With so many people in a tight space, things are bound to get weird. Florida has a lot of news outlets (including those in South Florida’s Tabloid Valley), so the strange stories get reported. Then those stories hit the national wires and there’s more head-shaking Florida weirdness to amuse the rest of the country. The same act — let’s go with the mobile pubic-hair shaving — could occur in Wyoming, but who would ever know? (If craziness happens and there’s no one there to report it, is it really crazy?) If it happens in Florida, then it’s another brief in the state’s case as the nation’s laughingstock.
Pittman draws us in with skillfully told miniature comic operas about crooks and creeps, then uses those stories to lead to parables about the state and its myriad virtues and wonders that make the natives proud. There’s still beauty in the state and fine, intelligent people no doubt embarrassed by Florida’s growing reputation as land of the bizarre.
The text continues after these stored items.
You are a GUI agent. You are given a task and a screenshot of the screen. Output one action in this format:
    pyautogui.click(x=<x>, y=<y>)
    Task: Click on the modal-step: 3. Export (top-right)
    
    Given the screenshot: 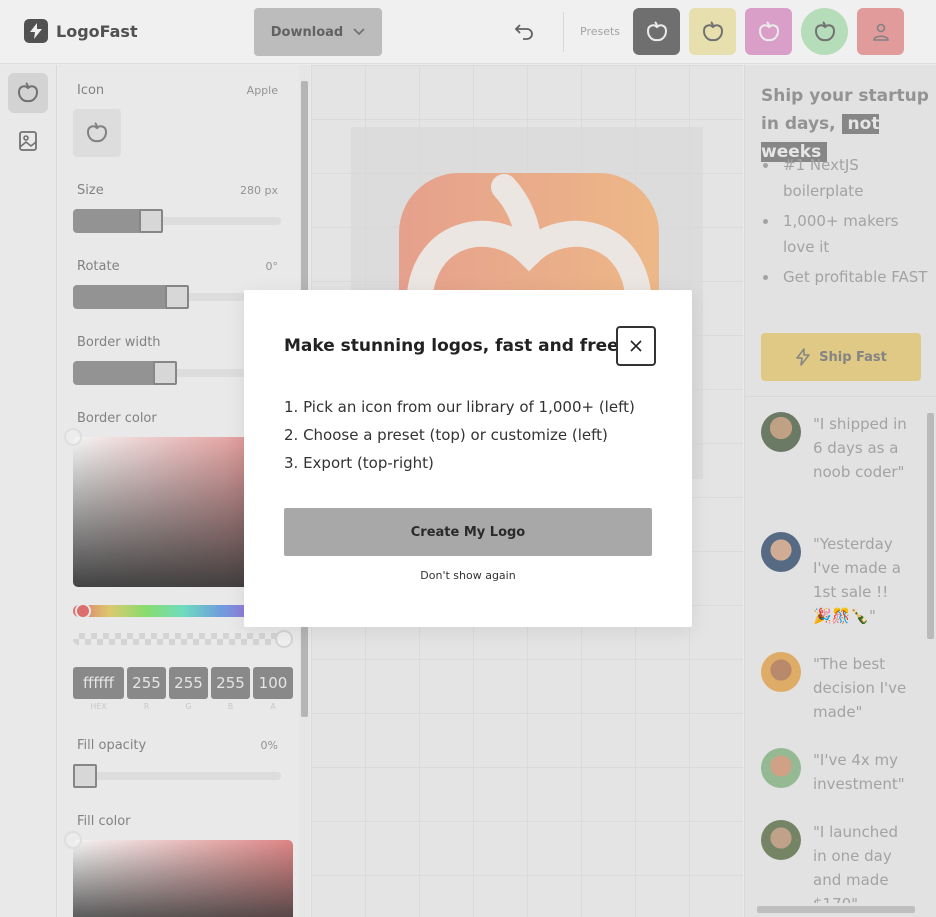 What is the action you would take?
    pyautogui.click(x=359, y=463)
Pittman looks at Florida with a historian’s eye for analysis. So we have a parade that includes not only the wonderfully weird, but also the people whose lives affected millions of Americans — Walt Disney, Zora Neale Hurston and Clarence Earl Gideon, to name a few. Pittman deftly moves from comedy to tragedy with the stories of Terri Schiavo, Trayvon Martin and others with lives caught in the motors of the media machine.
Oh, Florida! brings readers in for laughs, but then gets them to stick around for the tale of a maddening, fascinating and wonderful place.